Ну, и поделом. – Она радостно ухмыльнулась. – Я никогда не играла в азартные игры прежде и не собиралась начинать, когда ехала сюда. Но этот треклятый городишко тебя все равно достанет. – И поглядела на меня вопросительно: – Надеюсь, ты купил мне обед просто по доброте душевной. Я знаю, как девушка может заполучить в этом городе то, что ей нужно, но это не мой стиль, чувак.
– Расслабься, – рассмеялся я. – Мне нравится твой стиль. Ты собираешься вернуться на работу в Фениксе?
– Да, – кивнула она, – если достучусь до Бада.
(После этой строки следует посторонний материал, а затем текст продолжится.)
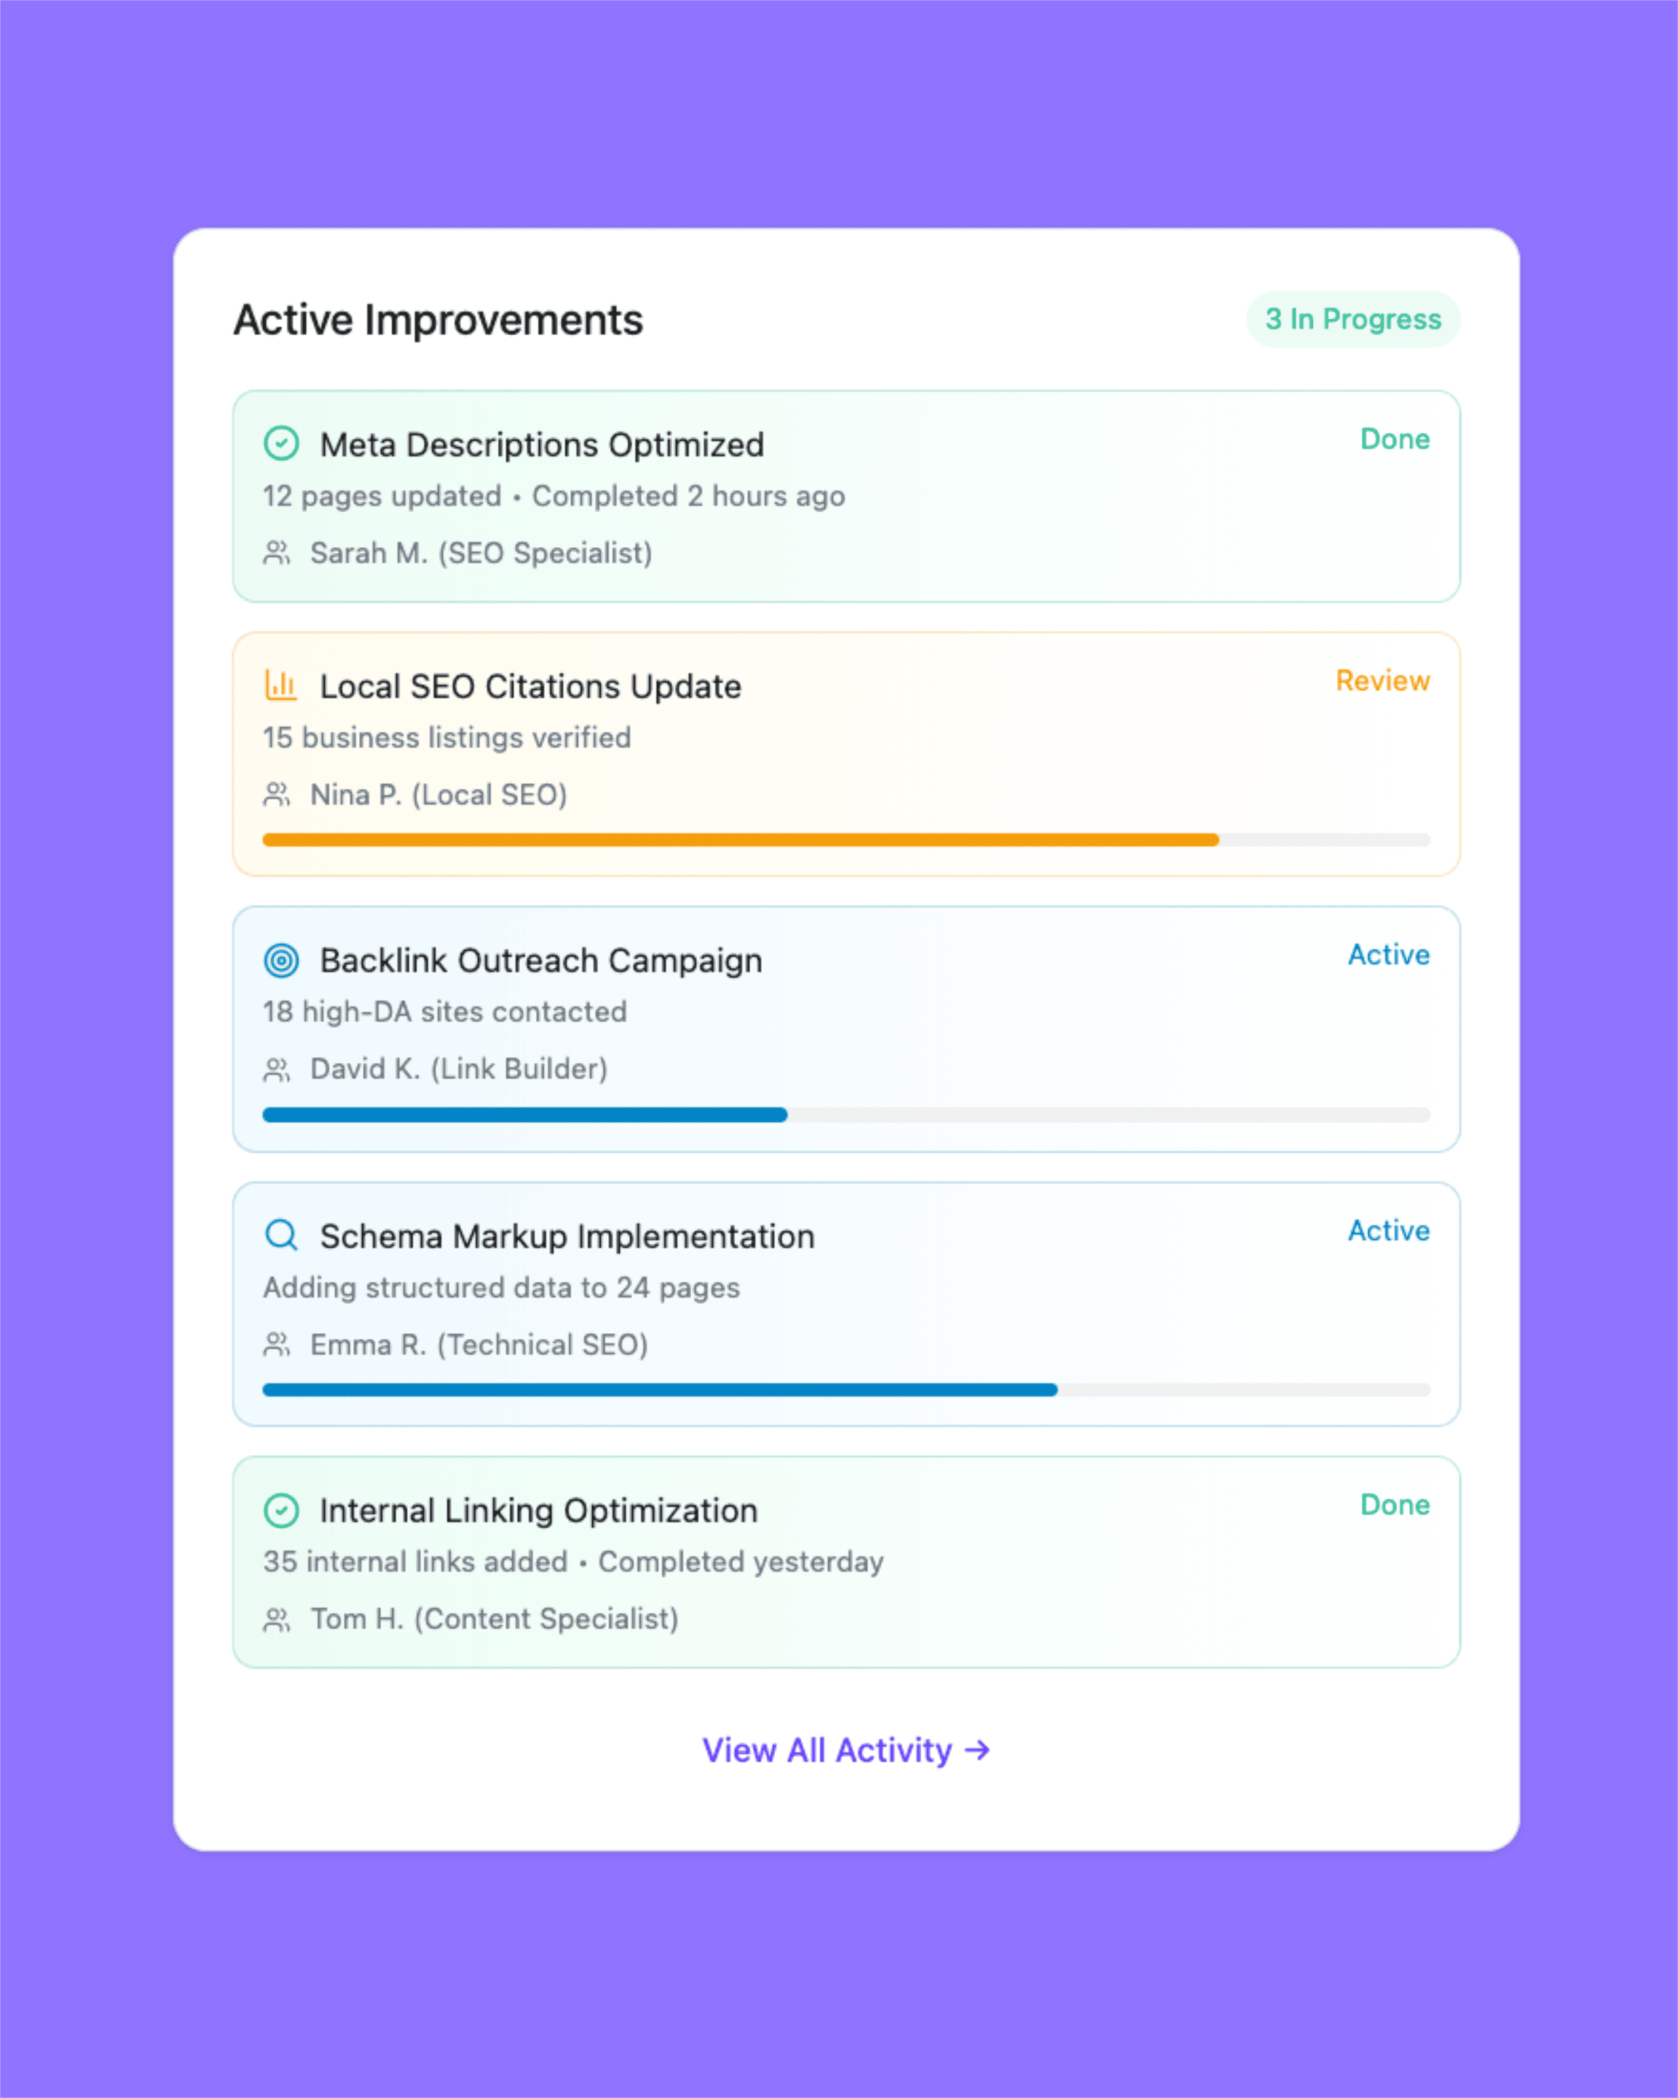
Task: Click the person icon next to Sarah M.
Action: pos(277,553)
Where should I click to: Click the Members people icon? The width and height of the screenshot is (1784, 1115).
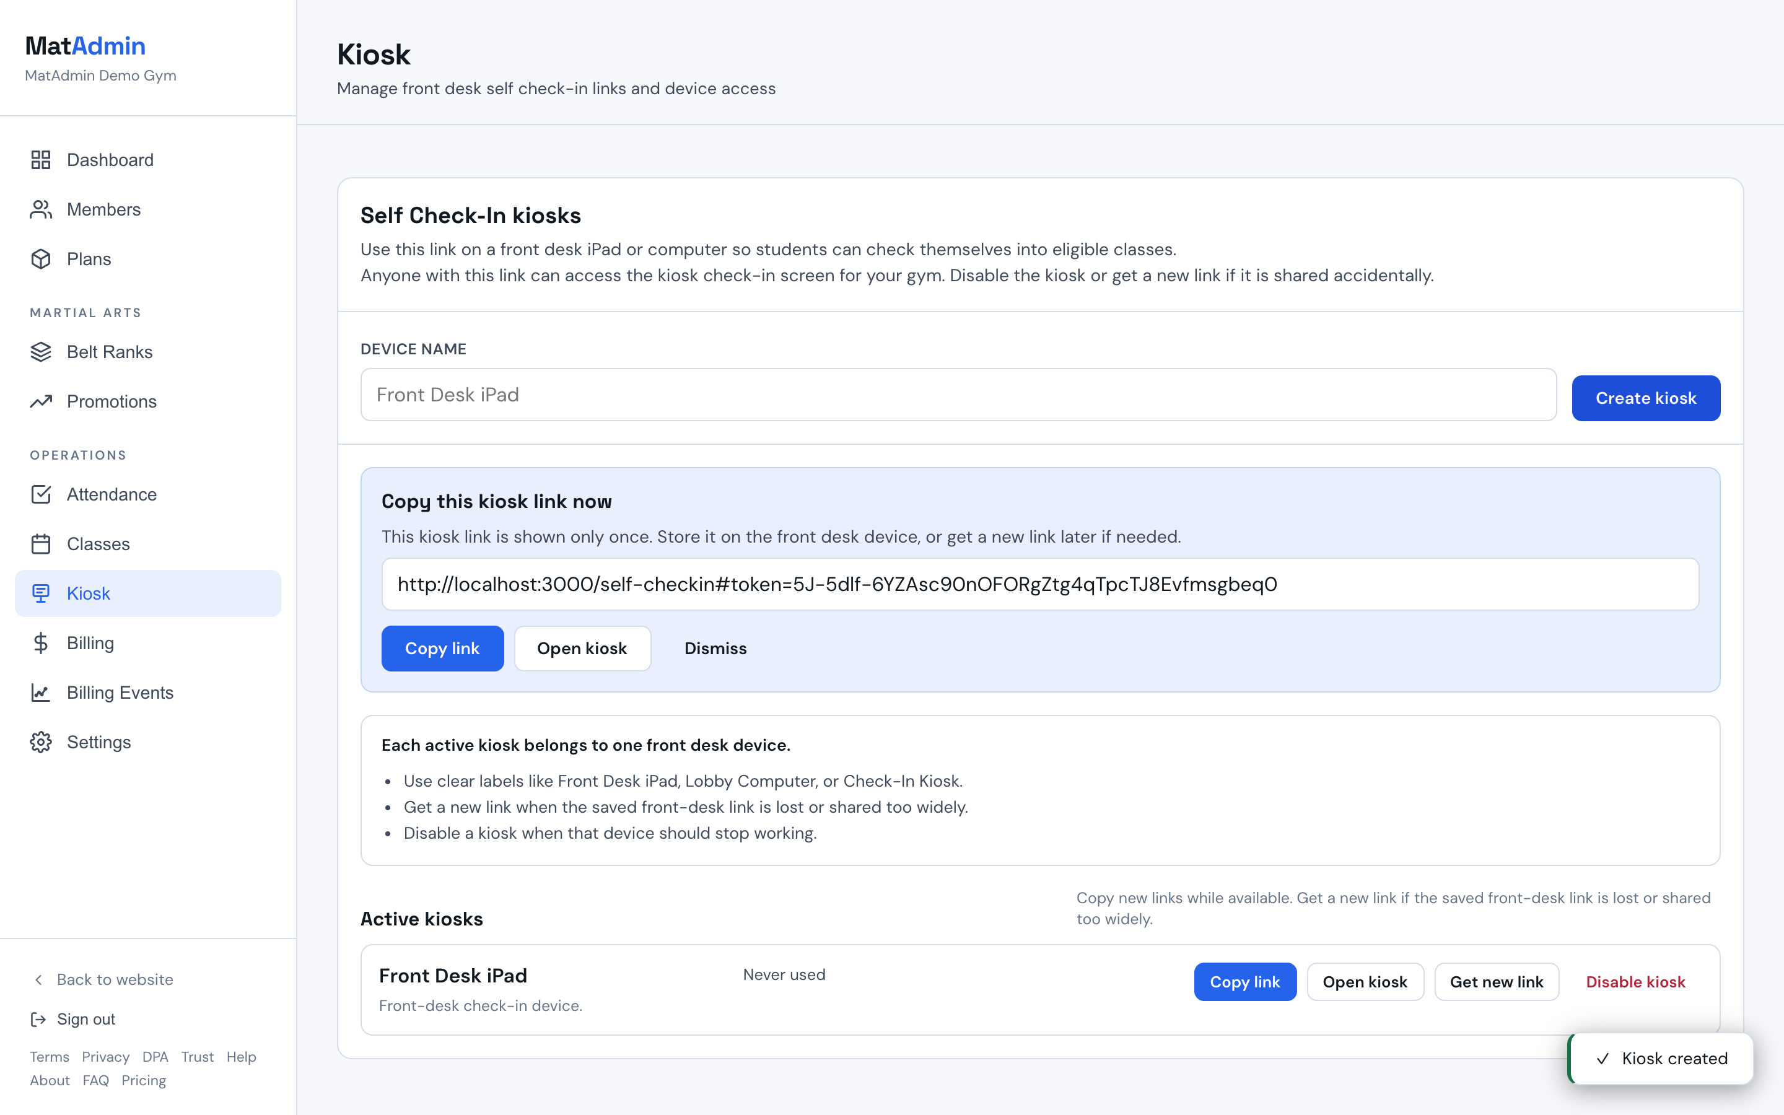(41, 209)
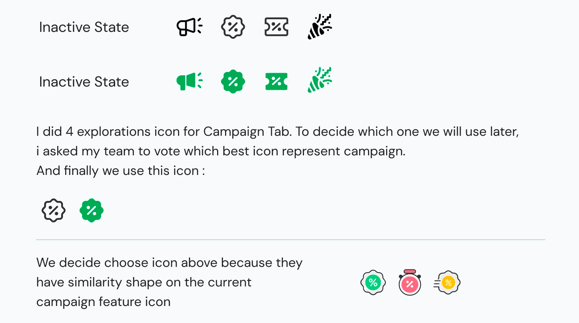Click "i asked my team to vote" line
Image resolution: width=579 pixels, height=323 pixels.
point(221,151)
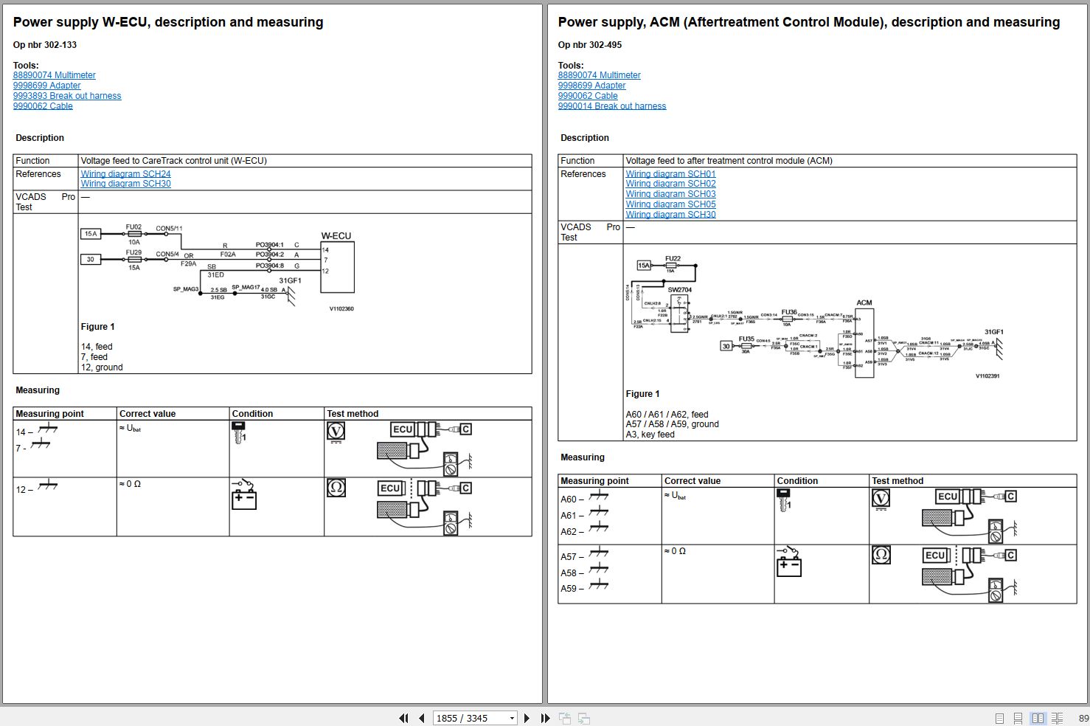Jump to the last page
The image size is (1090, 726).
(x=545, y=718)
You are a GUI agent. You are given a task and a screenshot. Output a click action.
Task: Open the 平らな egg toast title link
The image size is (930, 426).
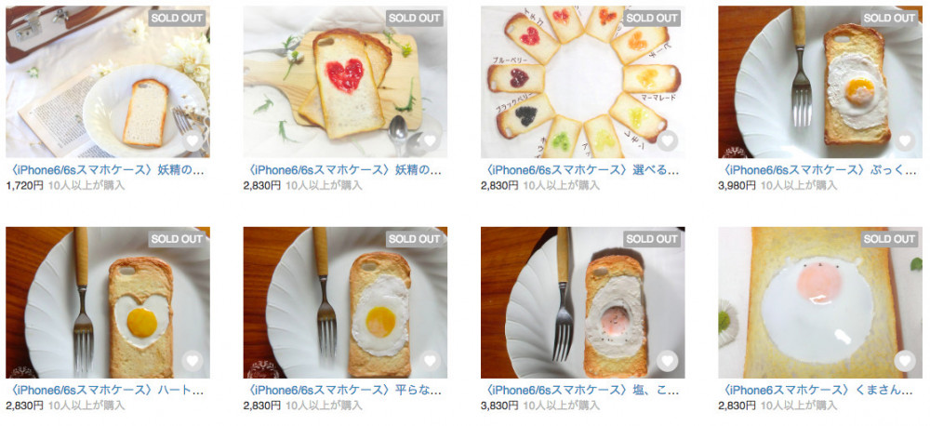point(343,391)
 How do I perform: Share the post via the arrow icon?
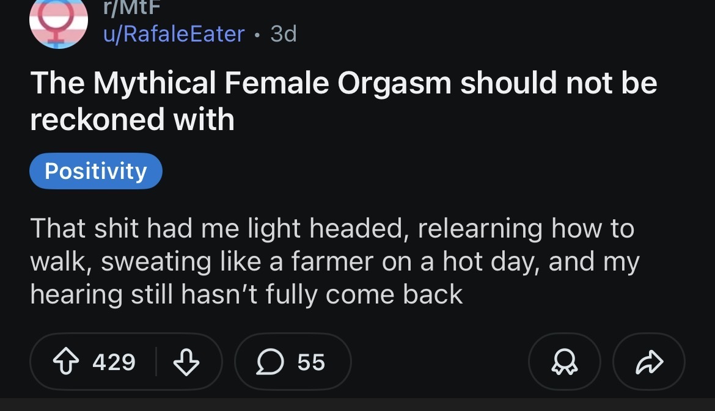point(648,362)
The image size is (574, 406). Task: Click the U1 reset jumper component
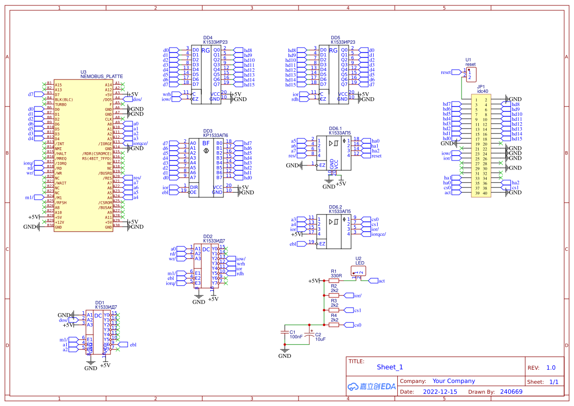(x=471, y=75)
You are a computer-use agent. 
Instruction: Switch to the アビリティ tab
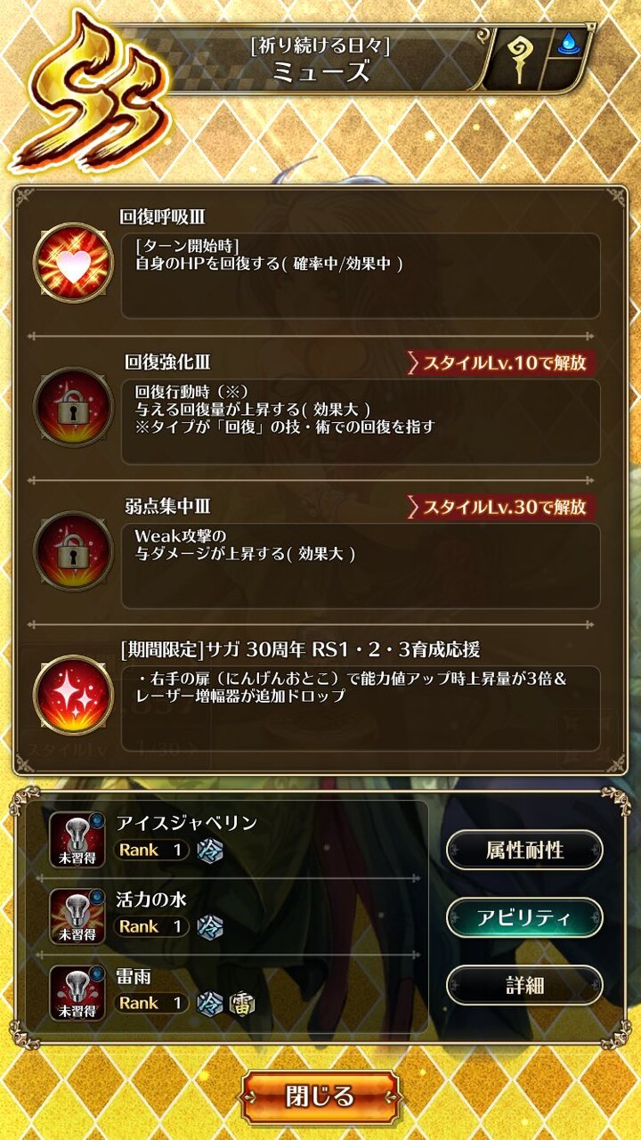pos(524,918)
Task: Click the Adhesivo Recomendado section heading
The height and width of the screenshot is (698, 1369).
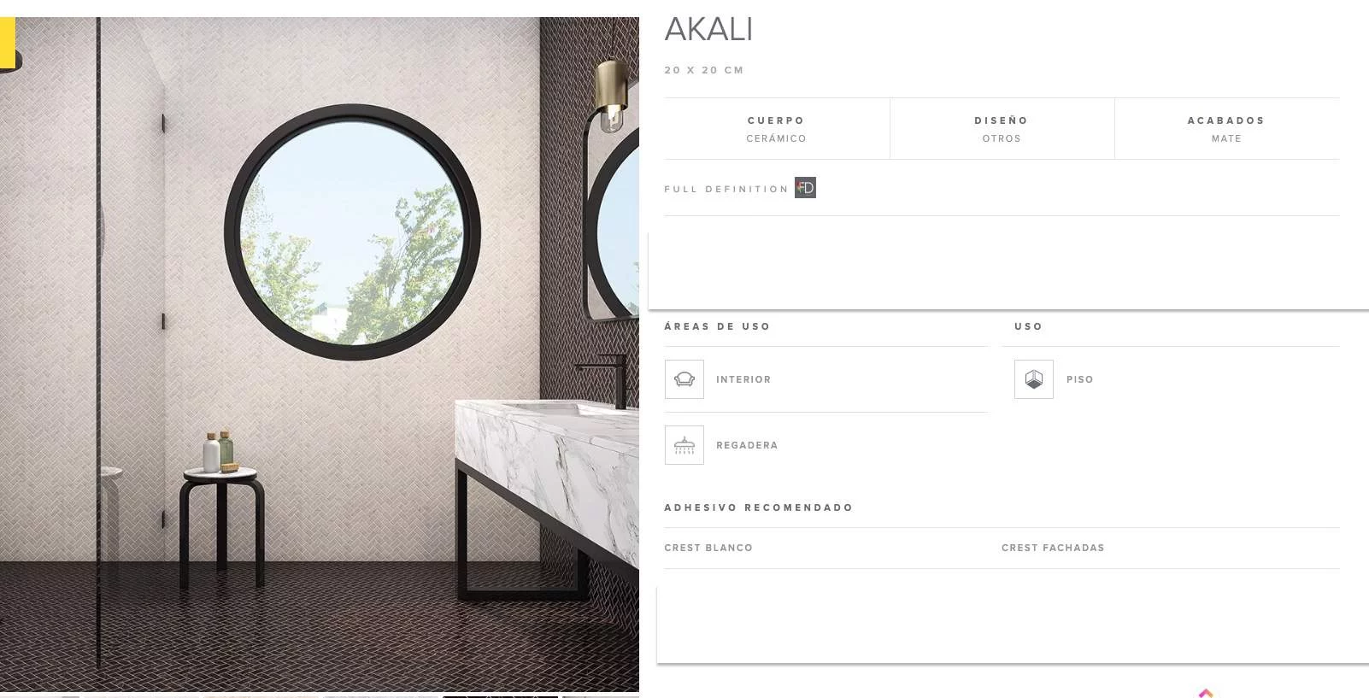Action: pyautogui.click(x=759, y=507)
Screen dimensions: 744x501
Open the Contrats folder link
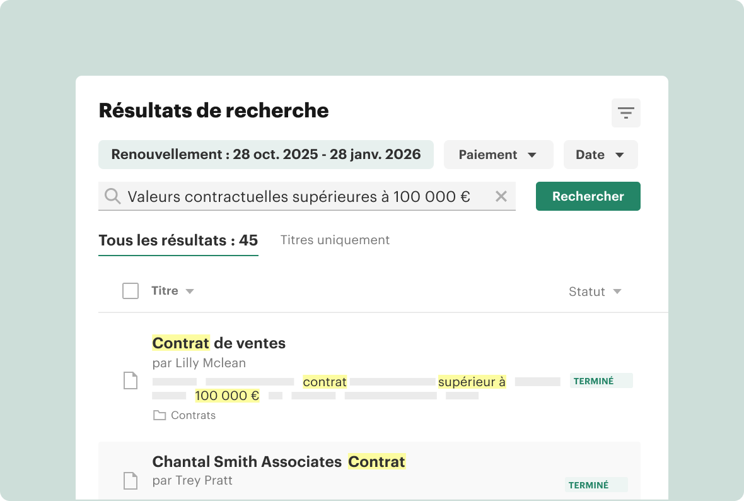193,416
Но если не вернусь к понедельнику, то с работой могу распроститься.
– А чем ты занимаешься? – поинтересовался я. По виду я бы сказал, что она секретарша.
– Я дизайнер в фирме, выпускающей чеки, – сообщила она. – Вообще-то, промышленный график. Фирма маленькая, но мы работаем на пару крупных банков и уйму компаний.
Меня как громом поразило.
– Ну, будь я неладен! – закинул я удочку. – Это интересно. И каким же образом выполняется дизайн и печать чеков?